4. Students studying abroad are expected to comply with the laws of the foreign country and the policies of the host institution or sponsoring program. Additionally, all enrolled students, including students who are studying abroad, must abide by all University policies, including but not limited to the Student Code of Conduct.
5. The University recognizes that various violations of the Student Code of Conduct involve use of alcohol. The University encourages the reporting of conduct violations such as sexual assault, hazing, physical violence, harassment and others and, therefore, the University may choose not to hold students accountable for Student Code of Conduct violations related to alcohol and other drugs when a more serious violation/crime has occurred.
E. Additional Information and Resources
1. Prevention, counseling, treatment services, and referrals.
The University recognizes that chemical abuse and chemical dependency impact academic and personal success.
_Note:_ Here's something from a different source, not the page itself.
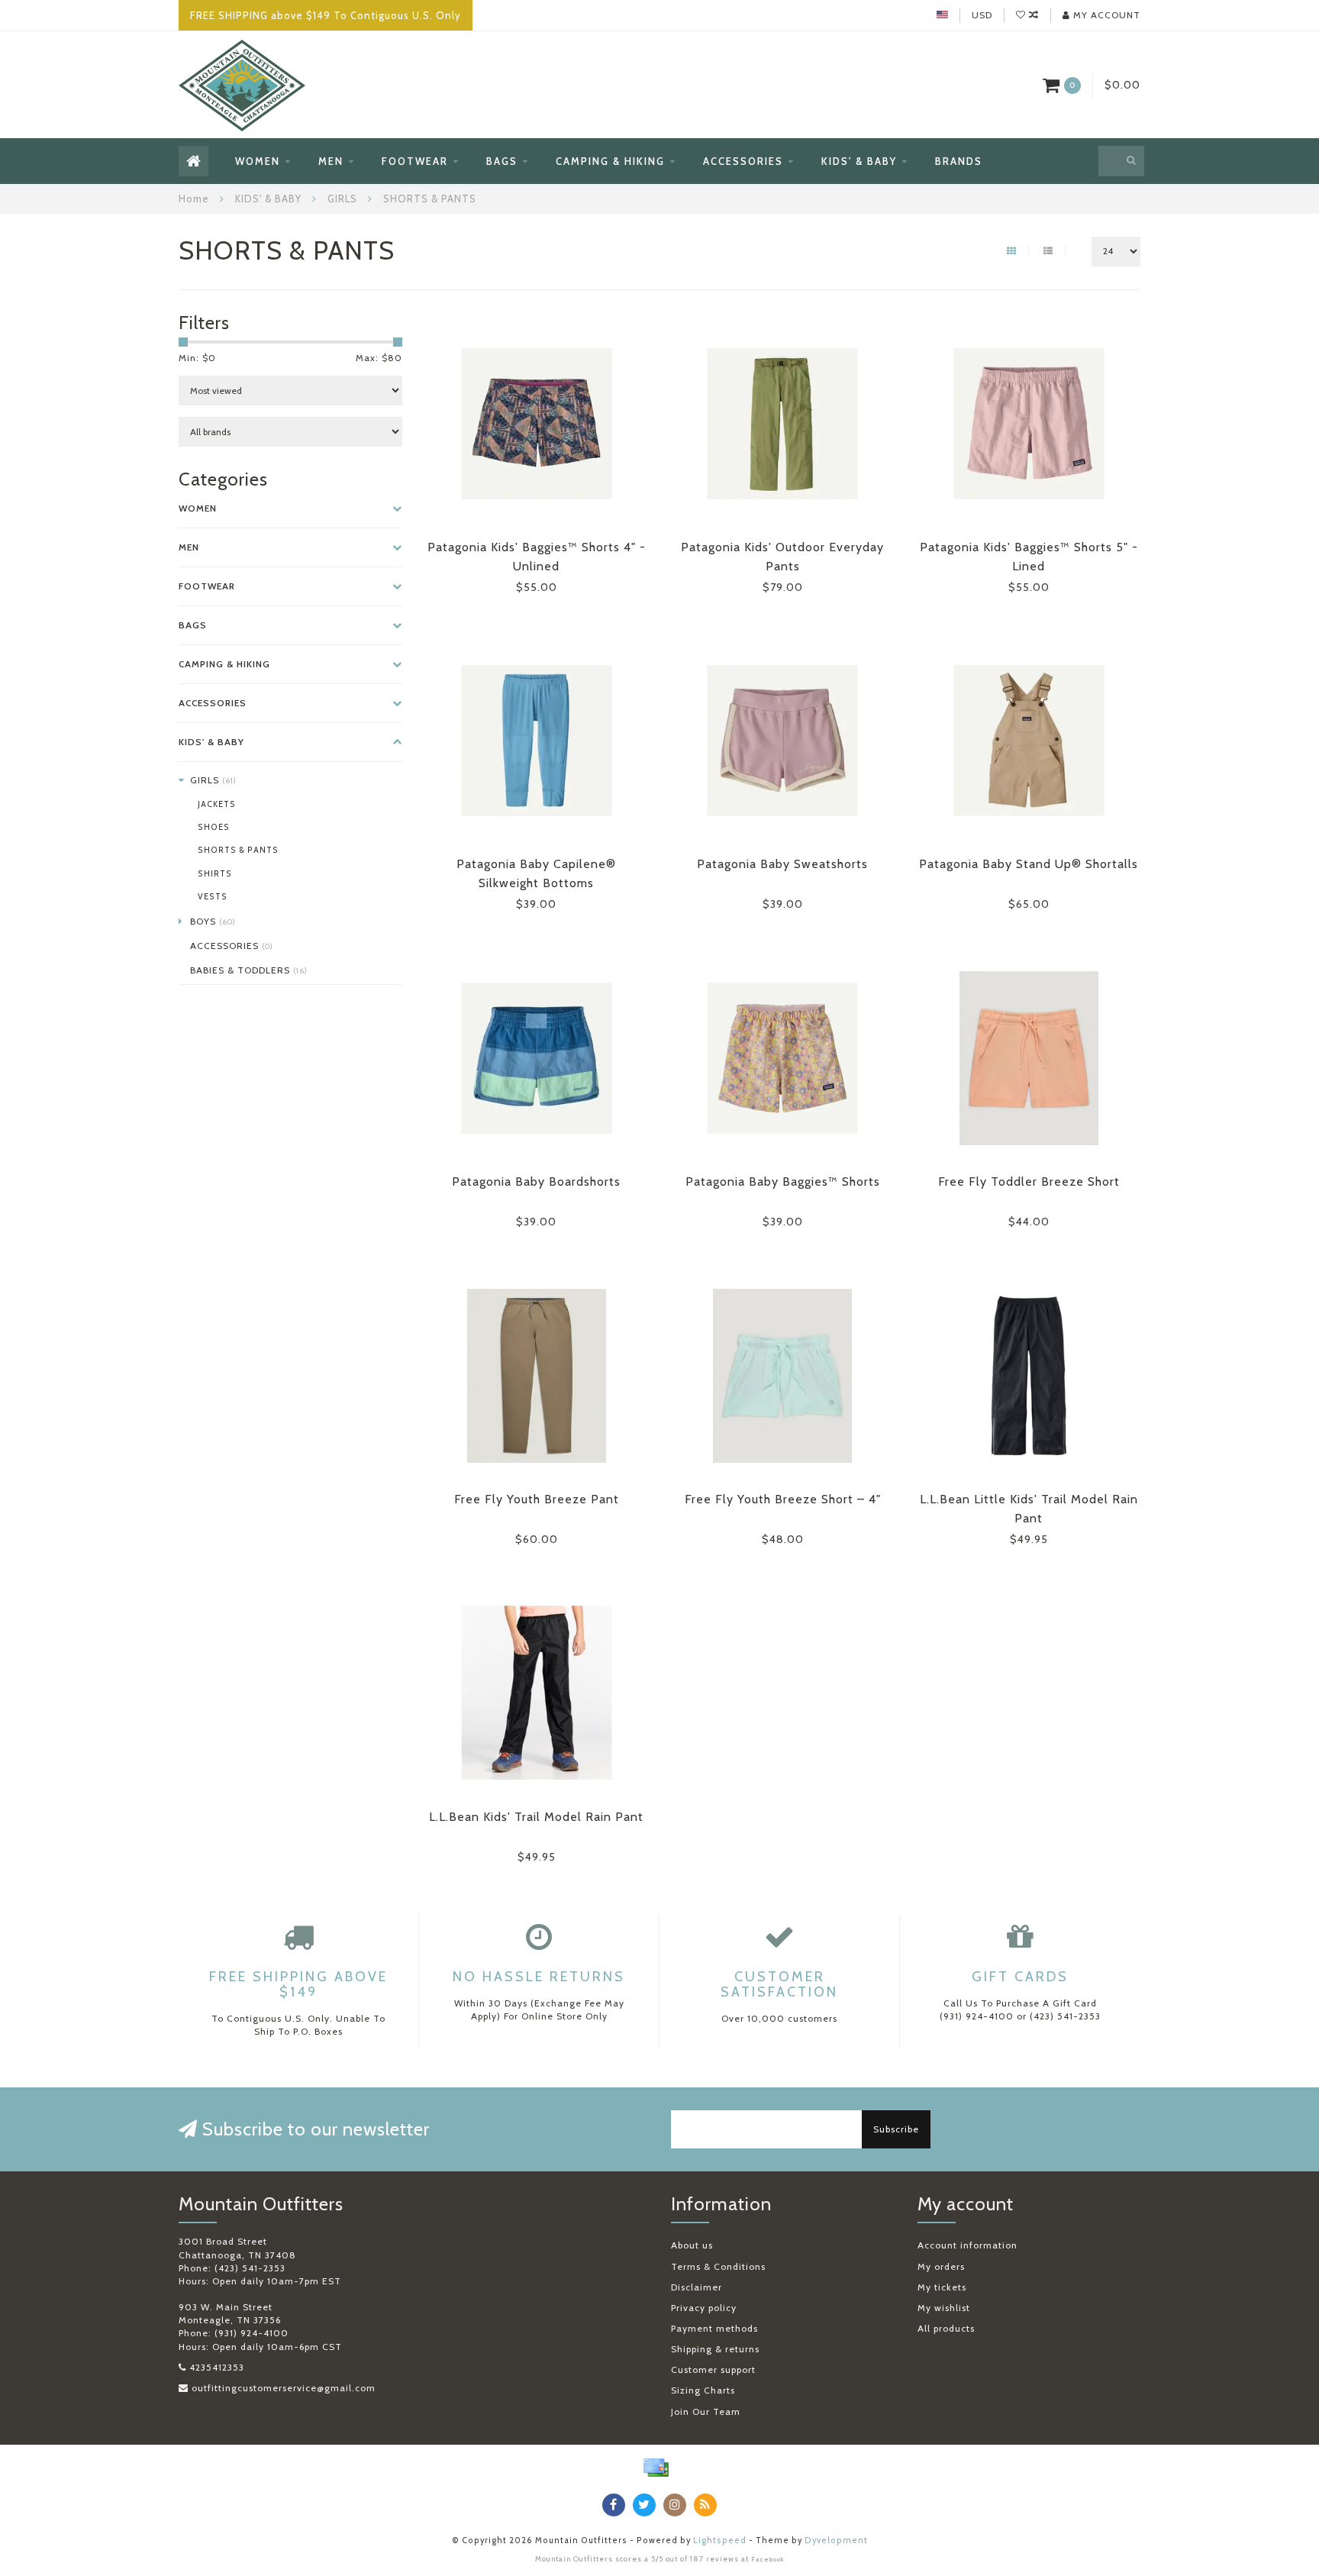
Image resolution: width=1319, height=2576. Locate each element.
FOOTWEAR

This policy is not designed to discourage people from seeking counseling or rehabilitation.
Assistance and information are available on campus at Health & Wellness Services and/or the Counseling Center (Integrated Wellness Complex). Off campus resources include Winona Health, Hiawatha Mental Health Center, or First Call for Help - 800.362.8255.
Information about the health risks associated with the use and abuse of alcohol and other drugs can be obtained at Health & Wellness Services or through the Health & Wellness Promotion Coordinator. In addition, WSU offers programs to students during New Student Orientation, in Residence Halls, and through classroom presentations.
Know the Health Risks:
Depressants - Alcohol is the most widely used depressant, but this category also includes barbiturates, tranquilizers, and methaqualone. These drugs act as a central nervous system depressant and cause slowed reaction time, impaired coordination, slurred speech, and impaired decision making. These drugs are addictive and abuse may result in overdose with coma and death as possible consequences.
Stimulants - Cocaine, diet pills, amphetamines, and ecstasy. These drugs stimulate the central nervous system and cause excitation, increased pulse, respiration and blood pressure. Abuse can lead to malnutrition, extreme agitation, convulsions and possible death.
Marijuana - THC is the psychoactive chemical in this plant. It can cause increased heart and pulse rate, increased appetite, an altered sense of time, impaired memory and decreased concentration, reaction time and coordination.
Hallucinogens - This classification of psychoactive drugs includes LSD, Psilocybin, peyote, PCP, and other amphetamine based derivatives. Use of these drugs can create visual hallucinations, altered perception of one’s own body, agitation, paranoia, and hyperactivity.
Narcotics - These drugs are primarily pain relievers such as codeine, morphine, darvon, heroin, demerol and percodan. Use of these drugs produces euphoria, drowsiness, slowed respiration, clammy skin, nausea, and possibly death.
Solvents/Inhalants - These are toxic chemicals that are found in common household and industrial products and can be abused through the use of inhaling the fumes. This activity brings about a feeling of lightheadedness, euphoria, loss of appetite, forgetfulness, headache, nausea, flushed, dizziness and possibly death by heart or respiratory failure.
Predatory/date rape/club drugs - Drugs used for this purpose are typically central nervous system depressants such as rohypnol, ketamine, and GHB. These drugs can cause muscle relaxation, loss of consciousness and blackouts.